I am going to use my Ammi’s Bhindi Do Pyaza recipe, this is quintessential U.P. style cooking. You use a lot of onions to give the okra that sweet- salty taste. If made perfectly, its crunchy . When you chop the okra it seems like a lot but like spinach it tends to shrivel up.

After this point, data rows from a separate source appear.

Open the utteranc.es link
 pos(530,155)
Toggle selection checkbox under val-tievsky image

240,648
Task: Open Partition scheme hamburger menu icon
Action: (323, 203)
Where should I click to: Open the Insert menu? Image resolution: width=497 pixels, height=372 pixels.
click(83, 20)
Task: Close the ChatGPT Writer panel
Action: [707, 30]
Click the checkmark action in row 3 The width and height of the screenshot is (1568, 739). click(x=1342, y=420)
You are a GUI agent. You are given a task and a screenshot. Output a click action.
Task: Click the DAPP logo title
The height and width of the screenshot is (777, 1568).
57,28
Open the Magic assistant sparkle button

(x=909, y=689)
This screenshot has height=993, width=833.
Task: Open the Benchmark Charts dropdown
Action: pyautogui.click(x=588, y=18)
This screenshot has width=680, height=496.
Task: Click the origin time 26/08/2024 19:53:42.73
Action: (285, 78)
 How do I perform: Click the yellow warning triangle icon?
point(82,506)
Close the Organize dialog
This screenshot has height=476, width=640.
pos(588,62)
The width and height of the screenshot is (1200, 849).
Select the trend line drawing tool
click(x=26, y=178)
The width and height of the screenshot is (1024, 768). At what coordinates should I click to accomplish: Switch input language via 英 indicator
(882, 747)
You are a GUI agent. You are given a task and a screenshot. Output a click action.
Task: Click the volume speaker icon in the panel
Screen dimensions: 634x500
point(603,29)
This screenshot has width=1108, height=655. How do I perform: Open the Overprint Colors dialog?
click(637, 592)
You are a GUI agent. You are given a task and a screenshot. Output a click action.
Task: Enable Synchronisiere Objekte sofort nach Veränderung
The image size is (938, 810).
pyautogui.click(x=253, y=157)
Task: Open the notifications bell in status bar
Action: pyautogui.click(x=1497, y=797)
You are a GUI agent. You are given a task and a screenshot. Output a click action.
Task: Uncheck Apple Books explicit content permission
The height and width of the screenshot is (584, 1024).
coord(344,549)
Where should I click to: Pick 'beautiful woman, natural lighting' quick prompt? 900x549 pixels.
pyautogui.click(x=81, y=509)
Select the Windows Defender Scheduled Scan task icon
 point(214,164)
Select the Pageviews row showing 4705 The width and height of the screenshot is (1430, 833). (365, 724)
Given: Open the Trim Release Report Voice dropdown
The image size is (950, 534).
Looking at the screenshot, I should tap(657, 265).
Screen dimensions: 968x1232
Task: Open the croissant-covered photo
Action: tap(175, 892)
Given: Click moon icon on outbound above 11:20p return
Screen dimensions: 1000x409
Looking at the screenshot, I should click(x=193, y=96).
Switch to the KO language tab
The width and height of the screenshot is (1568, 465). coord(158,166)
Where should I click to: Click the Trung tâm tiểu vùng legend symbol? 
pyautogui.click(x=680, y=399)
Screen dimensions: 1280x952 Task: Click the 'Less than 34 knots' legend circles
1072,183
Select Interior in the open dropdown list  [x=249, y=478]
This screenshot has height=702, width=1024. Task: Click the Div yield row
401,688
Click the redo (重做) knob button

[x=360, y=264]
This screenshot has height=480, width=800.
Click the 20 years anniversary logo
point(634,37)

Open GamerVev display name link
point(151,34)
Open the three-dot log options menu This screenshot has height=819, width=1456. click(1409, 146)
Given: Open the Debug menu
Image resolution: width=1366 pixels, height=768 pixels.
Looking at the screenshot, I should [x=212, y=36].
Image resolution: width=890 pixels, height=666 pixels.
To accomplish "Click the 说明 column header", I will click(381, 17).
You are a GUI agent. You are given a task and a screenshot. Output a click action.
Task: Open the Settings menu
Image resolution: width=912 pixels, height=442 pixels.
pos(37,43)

I make enough for a family of six.
- 1 lb fresh okra, lady fingers, bhindi (wash and pat dry BEFORE chopping into 1/2 inch pieces, don’t use tops, check out the picture for size)
- Olive oil (or canola)
- 2 med onions sliced finely ( I like using my trusty slicer @ .75mm)
- few whole dried red chilli peppers
- 1/2 tsp safaid zeera (cumin seed)
- 1 tsp lal mirch (red chili powder) This is SPICY so adjust to your taste.
- 1 tsp haldi (turmeric)
- salt to taste
- Lemon to cut the viscosity of the okra.
- Heat oil in a wok or chef’s pan-I have anemia so I try to use cast iron pans as much as possible
- Add zeera (cumin seeds) until they pop
- Add onions until they turn color, adding salt at this point help make the onions crispier
- Add the okra
- Then the spices
- Stir fry till the okra is crispy
- Give it a good squeeze of lemon
- Serve with chappati
All the scraps go in to the compost pile. Hope you can make it an easy habit. Happy Eating!